One of the mayor differences of R to other programming languages is the absence of scalar data types. Everything is a vector.

typeof(1)        # > [1] "double", i.e. double vector
typeof(c(1))     # > [1] "double", i.e. double vector
1 == c(1)        # > TRUE

Another curiosity is the (ab)-use of the vector generation operator :

1:5             # > [1] 1 2 3 4 5, a list with 5 elements

So lists start with 1 and the end is inclusive. Seems good at first, but then the basic lentgh relation becomes a bit wired:

length(a:b) == b - a + 1

So in order to produce an empty list one has to use a:a-1, right? No:

1:1             # > [1] 1
1:0             # > [1] 1 0
1:-1            # > [1] 1 0 -1

When the sencond index is less than the first one, then the iteration goes backwards. So the length relation fails in edge cases. Lets make a test, and calculate:

length(0:a) for a = -5 .. 5

How do you do that using R? My first idea is to generate a list of lists, which contains 0:a for varying a. Is this possible in R? Can we have vectors of vectors?

c(c(1,2,3), c(4,5,6))  # > [1] 1 2 3 4 5 6

No. Nested vectors are flattend out! Ok, next try, lets use a function:

lengthOfArray <- function(a) { length(0:a) }
lengthOfArray(0)
# > [0] 1

Good. Now lets map it to a vector:

sapply(-2:2, lengthOfArray)   # > [1] 3 2 1 2 3

Ok. This is not as bad as I would had thought. At least the length function has a simple regularity:

length(a:b) == abs(b - a) + 1

One problem with the approach is that sapply stands for simplified apply, and performes some simplifications which might depend on the input data, and can lead to subtle bugs.

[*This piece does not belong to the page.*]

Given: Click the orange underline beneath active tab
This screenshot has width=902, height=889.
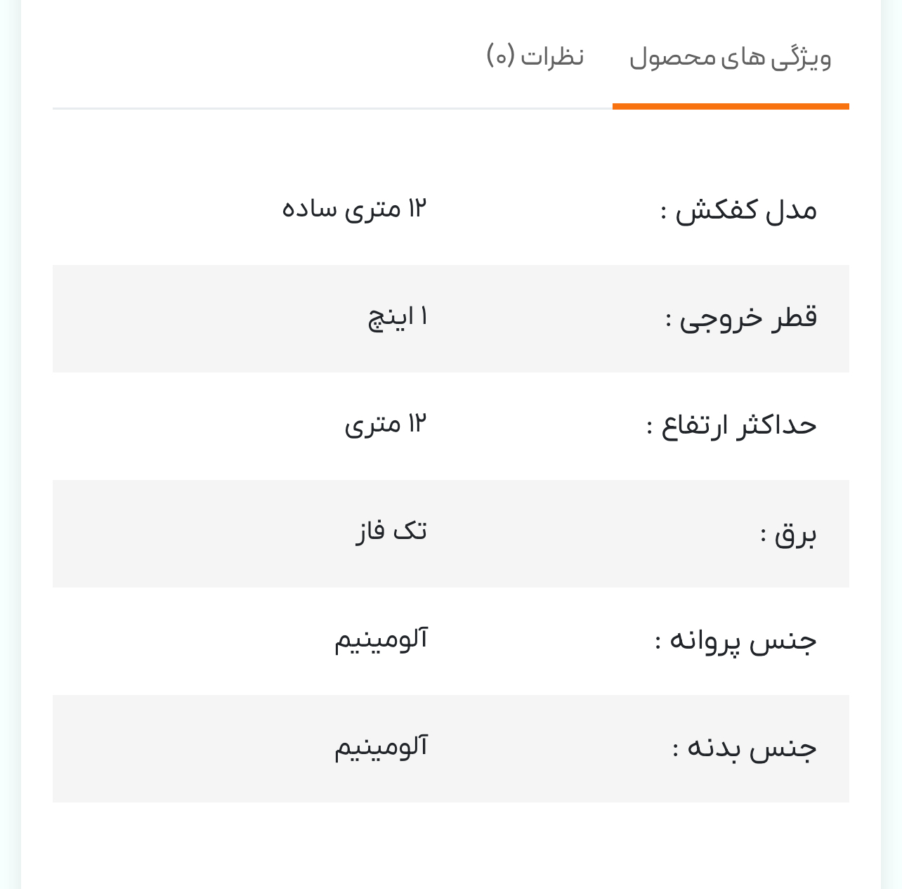Looking at the screenshot, I should (731, 107).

As we have seen the sequence operator ‘:’ is problematic to use in programs and loops. The recommended pattern in this case is using the seq function:

seq(length=5)    # > [1] 1 2 3 4 5
seq(length=0)    # > [1] integer(0)  i.e. length 0 sequence
seq(0,length=5)  # > [1] 0 1 2 3 4   i.e. good ol C/Java arrays

Maybe an abreviation would be convenient:

iter <- function(n) seq(0,length=n)

Under the hood

We are following [6, Chap. 13].

R is an interpreted language using a read, parse, evaluate loop to evaluate expressions read from stdin. In R an expression is parsed into an object, which is then passed to the eval() function. The eval function returns the result of the evaluation as an object with is then printed to the output stream.

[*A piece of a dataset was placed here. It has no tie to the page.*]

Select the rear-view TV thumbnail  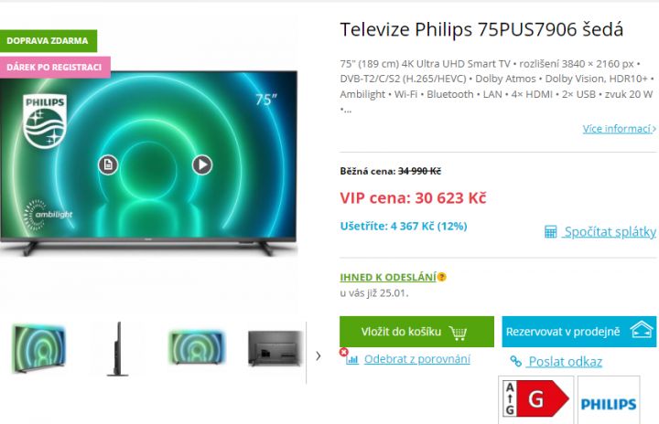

Evaluation and parsing can be separated using the quote and eval functions:

a <- 0
X =	quote(a <- 3)        # R object representation of expression
a                        # > [1] 0
eval(X)                  # Evaluate object
a                        # > [1] 3

So everyhing in R comes down to evalating objects. But what are objects?

Ideally I would like to have some lower level, detail about implementations of objects. Howver, lets look at some examples first:

R Data Structrures

Working with vectors

Let’s generate a vector with some numbers in it:

x <- -3:3

We can access individual parts of it via x[i] or to select ranges x[c(1,2)] or x[3:5]. We can filter x by boolean vectors:

x[c(F,T,F,T,F,T,F)]  # > [1] -2 0 2

If the index vector is shorter than the length of x than the vector indexing vector is repeated as often as necessary:

(0:9)[c(T,F)]            # > [1] 0 2 4 6 8

This is particularly powerful in combination with vectorized application of comparisons:

x > 0    # > [1] FALSE FALSE FALSE FALSE TRUE TRUE TRUE

So that x[x > 0] selects the positive parts of the vector

x[x > 0] # > [1] 1 2 3.

The following examples shows all values that are far away from the average:

y <- x*x
y[y - mean(y) > sd(y)]

Data Frames

Data frame (data.frame) objects are essentially a list of vectors of the same length. It is the equivalent of a spreadsheet or database table in the R language. A predefined data.frame object is mtcars, containing information about a number of cars:

mtcars                    # shows a table view of the data.frame
class(mtcars)             # > [1] "data.frame"
colnames(mtcars)          # lists names of cloums
rownames(mtcars)          # list row names
mtcars$mpg                # vector containing mpg values

Data frames can be indexed like a matrix:

mtcars[1]                 # data.frame containing only first cloumn ('mpg')
mtcars[c('mpg','gear')]   # data.frame containing only two colums
mtcars['Valiant',]        # single row
mtcars[1:10,]             # slice of rows

Let’s create our own data frame:

df <- data.frame(x=1:3, y=c('a','b','c'), z=c(T,T,F))
with(df, x[z])            # load df into environment

Time Series Analysis with R

Importing data

Before we can start lets import some data. I have prepared some accelerometer data from my smartphone as tab separated values

x	y	z
-4.9433208	6.552774	5.5564456
-2.8357031	6.361172	6.935977
-2.9889846	6.591094	7.089258
-3.027305	6.246211	6.6677346
-3.2189064	6.361172	6.552774

Now let us import this file into R, by running:

ACC <- read.csv(file="acc.tsv", header=TRUE, sep="\t")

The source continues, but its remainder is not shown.